**Required tasks**
1. According to the eFresh article, how large was the funding round eFresh closed?
2. List the kinds of fresh products that the eFresh article names in parentheses as traded on the platform.

-- begin Passage --

In Holland, we know the Rabobank as the sponsor of the Dutch cycling team. Apparently, they’re also providing financial backing to start-ups. Just ask Jelmer de Jong, Product Manager of eFresh.com – a B2B trading portal for the perishable industry. He emailed me that eFresh closed a 4.250.000 euro funding round with participation from one of Holland’s largest banks, the Rabobank.
eFresh offers a live direct trading platform for buyers and sellers in the fresh industry (meat, coffee, fruit, vegetables, dairy, etc) and cuts out the middleman. Their 2.0 catch phrase? ‘eBay for the fresh produce industry’. It’s competing with Alibaba and Global Sources, but has a strong focus on perishable products and international. Plus, they’re not only big in Asia.
Because of the direct trading, less fresh products get spoiled. Rabobank applauds this environmental-friendly approach of eFresh and pumps in some money. It’s probably a good investment, plus great marketing. That learns us one thing: the credit crunch is a rather influential trend, but don’t rule out the green lifestyle selling point yet.

-- end Passage --
-- begin Records shown --

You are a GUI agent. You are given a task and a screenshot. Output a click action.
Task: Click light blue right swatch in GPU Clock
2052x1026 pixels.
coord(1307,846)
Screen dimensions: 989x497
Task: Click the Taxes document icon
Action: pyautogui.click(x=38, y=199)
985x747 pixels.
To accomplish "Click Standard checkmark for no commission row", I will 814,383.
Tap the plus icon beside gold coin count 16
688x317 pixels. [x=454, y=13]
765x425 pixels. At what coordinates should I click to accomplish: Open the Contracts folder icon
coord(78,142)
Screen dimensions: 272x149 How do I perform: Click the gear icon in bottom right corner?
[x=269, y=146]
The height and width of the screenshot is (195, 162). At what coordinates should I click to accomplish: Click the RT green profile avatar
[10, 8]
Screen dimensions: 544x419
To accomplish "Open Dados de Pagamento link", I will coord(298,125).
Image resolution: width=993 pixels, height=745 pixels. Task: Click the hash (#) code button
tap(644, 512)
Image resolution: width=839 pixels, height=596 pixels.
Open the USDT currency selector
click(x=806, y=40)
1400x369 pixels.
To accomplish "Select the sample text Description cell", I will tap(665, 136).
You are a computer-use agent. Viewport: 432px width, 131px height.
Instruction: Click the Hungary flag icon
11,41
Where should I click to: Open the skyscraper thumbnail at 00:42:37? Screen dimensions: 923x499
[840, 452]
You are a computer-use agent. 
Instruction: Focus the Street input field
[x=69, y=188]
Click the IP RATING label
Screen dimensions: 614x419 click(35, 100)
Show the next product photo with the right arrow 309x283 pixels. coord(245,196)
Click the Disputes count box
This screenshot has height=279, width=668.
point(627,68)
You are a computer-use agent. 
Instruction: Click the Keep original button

-- end Records shown --

**Responses in order**
1. 4.250.000 euro

2. Meat, coffee, fruit, vegetables, dairy